4 de mar de 2008

nem sei.

"_ No país onde sem-teto é invasor, todos direcionam sua atenção para uma só casa.
_ A do Big Brother.
_ Pois é...
_ Quem venceu a prova da comida, essa semana?
_ Você fala do reality show, ou da vida real?
_ Do programa...
_ Ah, não sei... Não vi essa semana.
_ Ah...
_ Mas na vida real, só sei que tem um povo aí que não vence nem com reza brava!"

* * *




Diante da vastidão virtual que se faz presente agora, posso caminhar para onde quiser: e o passado me guia e me pauta. O futuro só amedronta. A paz nunca foi tão volátil. E o inferno, nunca tão fascinante. Pois nos emocionam os desencantos, ao mesmo tempo em que nos preparam para a naturalização da desgraça. Tudo aceitamos, mas nada entendemos. Falta de assimilação; precisamos de tempo. E aí queremos voltar ao campo, voltar à agricultura de subsistência, voltar ao sedentarismo, voltar, finalmente à caverna! O primitivo é, então, o que está por trás desta nostalgia. Se pudéssemos voltar às cavernas, e começar tudo de novo, quem sabe dessa vez não daríamos certo?

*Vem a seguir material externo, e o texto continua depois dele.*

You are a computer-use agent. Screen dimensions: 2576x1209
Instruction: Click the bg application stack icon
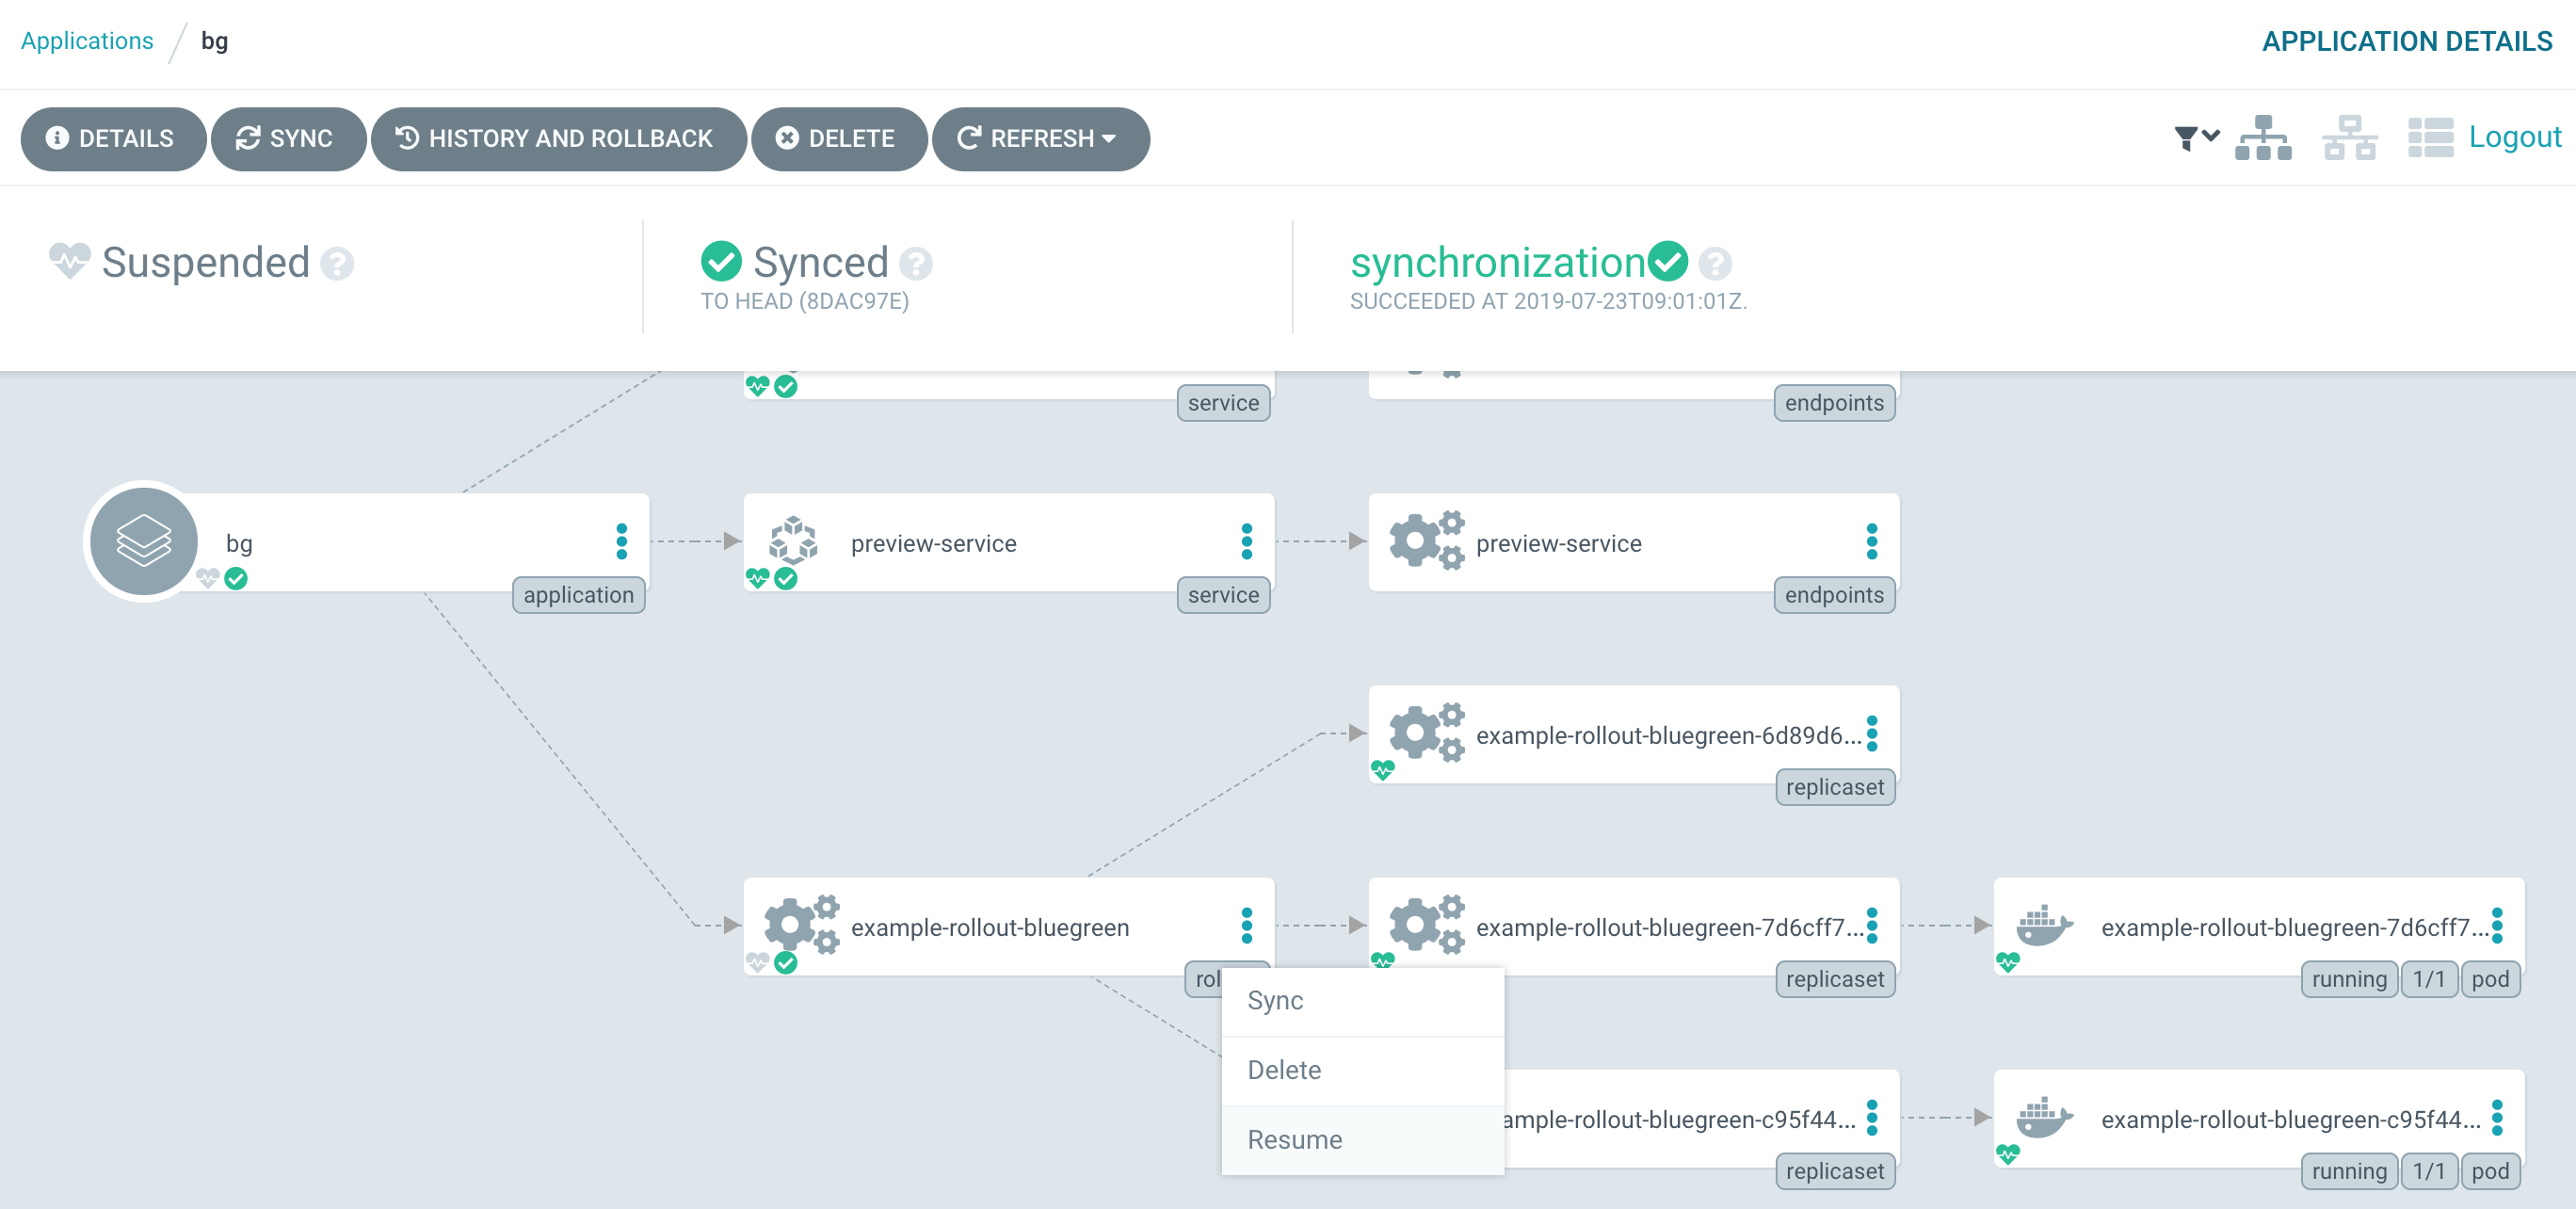144,541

A imagem que agora me ocorre: andando por um estreito caminho, que corta árvores e mais árvores, no meio de um bosque, ou algo parecido, vejo gente correndo e ouço um som que tenta ser música. O desespero estampado no rosto das pessoas não é compatível com o resto de seus corpos; correm, sim, mas como se estivessem correndo para uma maratona. Agora, eu é que fico espantado, pois, vendo que algo lhes perturba, penso que deveriam correr mais rápido e se esconderem. Corram! Por que não correm mais, se estão com medo? O que lhes impede de fugir da agonia, da angústia, do medo?

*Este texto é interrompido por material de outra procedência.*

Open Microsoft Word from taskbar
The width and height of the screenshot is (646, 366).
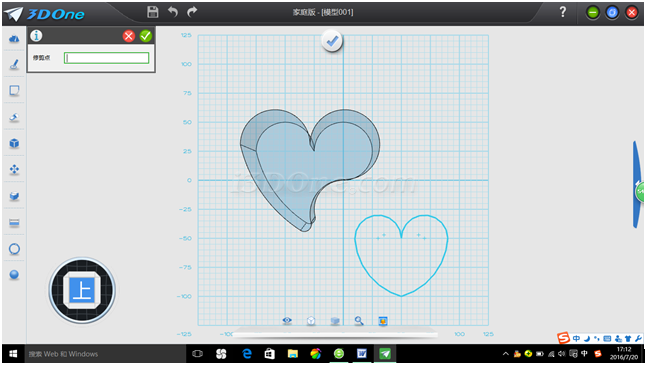click(362, 354)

_ Talvez, diz uma voz em minha mente, estejam todos condenados a sofrer desse jeito.

É gente que tromba com gente. É gente que, na liberdade, só sabe trombar com gente. Tamanha é a liberdade que temos neste porão! A esmola que nos concederam não nos permite comprar aquele carro ou aquele apartamento, amor. Mas acho que já podemos comprar a chave que abrirá a porta deste porão. Sairemos, sim, sairemos e, então, amor, poderemos correr, pois só de correr já entenderei essa liberdade que nos dão é perigosa, se eu não prestar atenção. Se eu cair, a liberdade me permitirá levantar, e a realidade, fazer eu sentir a dor. Não posso fazer nada; meu caminho é impenetrável, só eu posso seguí-lo, e dele não posso desviar-me. Assistindo a toda aquela cena, de repente tudo entra nos eixos. Os rostos não dizem mais nada; e o som se faz música. Ainda está de noite.









Um comentário:

Max disse...

Texto 100% Pierro.
Logo fora da compreensão humana.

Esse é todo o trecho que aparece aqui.